Критика - Дмитрий Писарев
Шрифт:
Интервал:
Закладка:
Потом она замечает, что в ней что-то не ладно, что она, кажется, привязывается к новому знакомому; это открытие ее пугает; она понимает свое положение, двусмысленное, по мнению нашего общества; она понимает, что между нею и любимым человеком может появиться такая преграда, через которую она, из гордости, не захочет перескочить и через которую он, из робости, не посмеет перешагнуть. Весь этот ряд мыслей пробегает в ее голове чрезвычайно быстро и отдается во всем ее организме; кончается тем, что она, как испуганный ребенок, порывисто отвертывается от неизвестного будущего, которое является ей в образе нового чувства, и с детским доверием, с громким плачем и в то же время с недетскою страстностью кидается назад к своему милому прошедшему, воплощающемуся для нее в личности доброго, снисходительного брата.

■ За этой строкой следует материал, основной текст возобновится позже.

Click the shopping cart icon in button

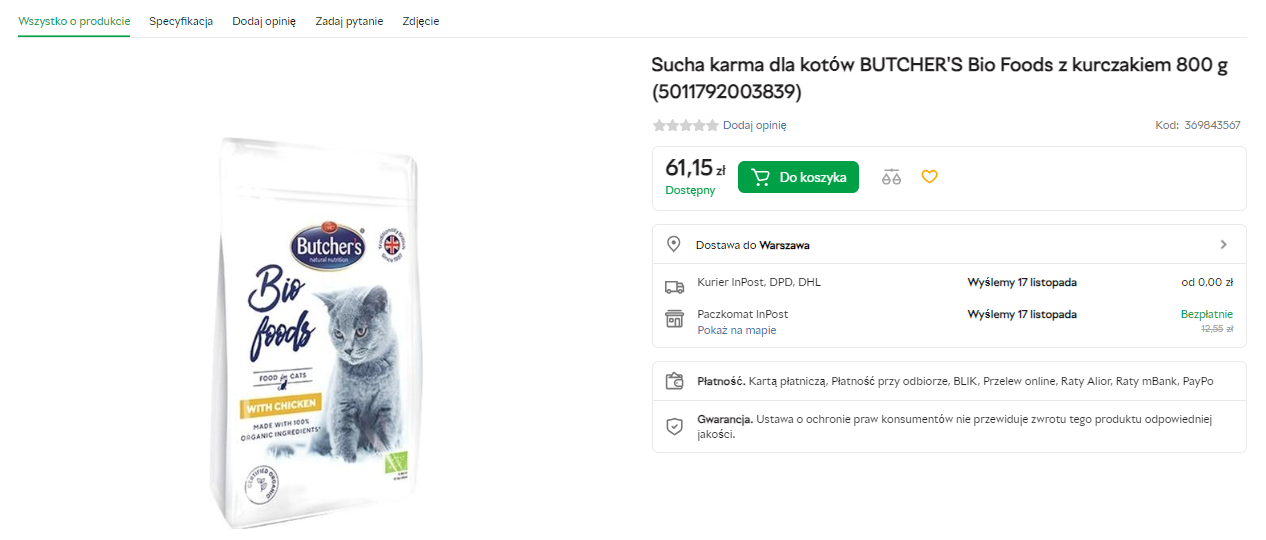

— Нет, — говорит она сквозь слезы: — я никого не хочу любить, кроме тебя; нет, нет! одного тебя я хочу любить — и навсегда.
— Полно, Ася, успокойся, — говорит Гагин, — ты знаешь, я тебе верю.
— Тебя, тебя одного! — повторила она, бросилась ему на шею и с судорожными рыданиями начала целовать его и прижиматься к его груди.
— Полно, полно, — твердил он, слегка проводя рукой по ее волосам.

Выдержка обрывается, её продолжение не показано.